◆ **ASSIGNMENT**:
Keep the pictures out of the copy and print all the entries below exactly.

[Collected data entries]

◆ ◆ ◆ ◆ ◆ ◆ ◆

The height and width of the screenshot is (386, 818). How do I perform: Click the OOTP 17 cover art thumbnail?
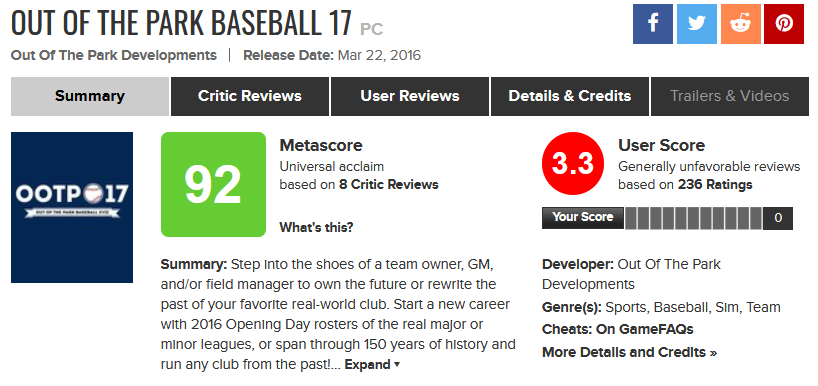pos(72,208)
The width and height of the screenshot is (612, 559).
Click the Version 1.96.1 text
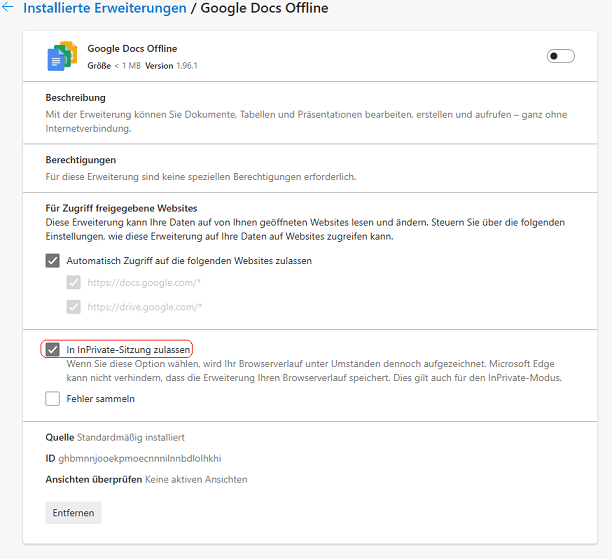tap(171, 65)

◆ ◆ ◆ ◆ ◆ ◆ ◆

◆ **SOLUTION BELOW**:
The height and width of the screenshot is (386, 818). How do I perform: Click the OOTP 17 cover art thumbnail?
pos(72,208)
The width and height of the screenshot is (612, 559).
Click the Version 1.96.1 text
tap(171, 65)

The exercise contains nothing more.